■ Work to complete ■
From the records that follow, return exactly the lines beginning at the one that contains "Collapse the breda" and ending at the one that contains "The height and", pictures left out.

■ Source information ■
◆ ◆ ◆

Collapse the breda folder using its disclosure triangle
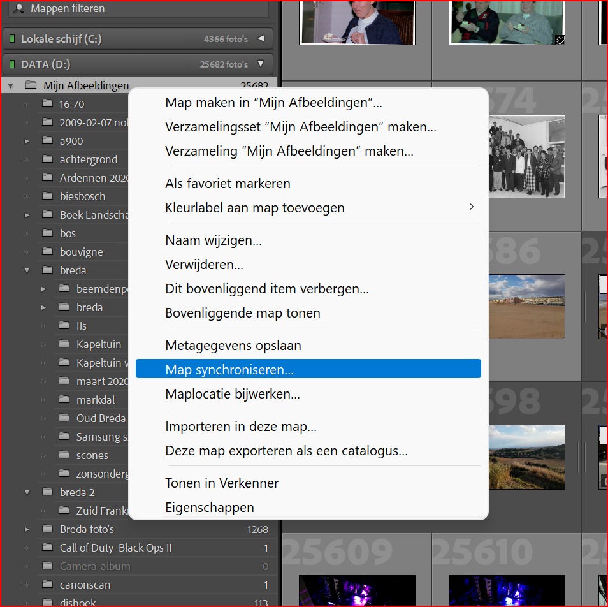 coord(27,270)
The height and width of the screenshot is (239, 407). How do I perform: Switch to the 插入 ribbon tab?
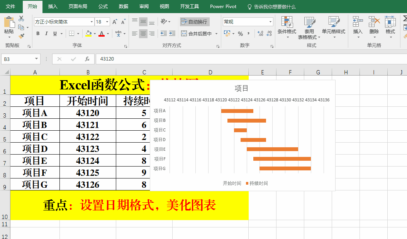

◆ ◆ ◆

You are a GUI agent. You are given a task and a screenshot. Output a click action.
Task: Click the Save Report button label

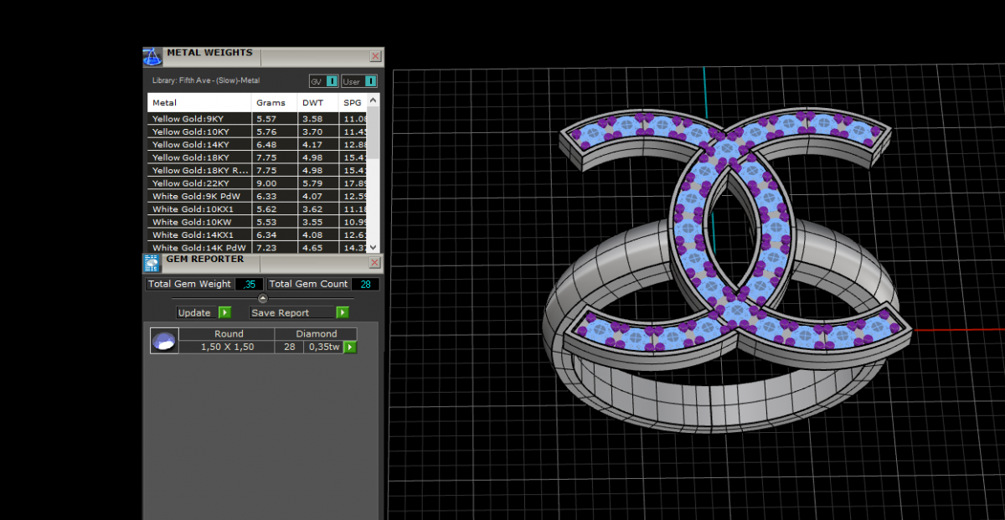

◆ ◆ ◆

■ Reply ■
Collapse the breda folder using its disclosure triangle
 coord(27,270)
The height and width of the screenshot is (239, 407). How do I perform: Switch to the 插入 ribbon tab?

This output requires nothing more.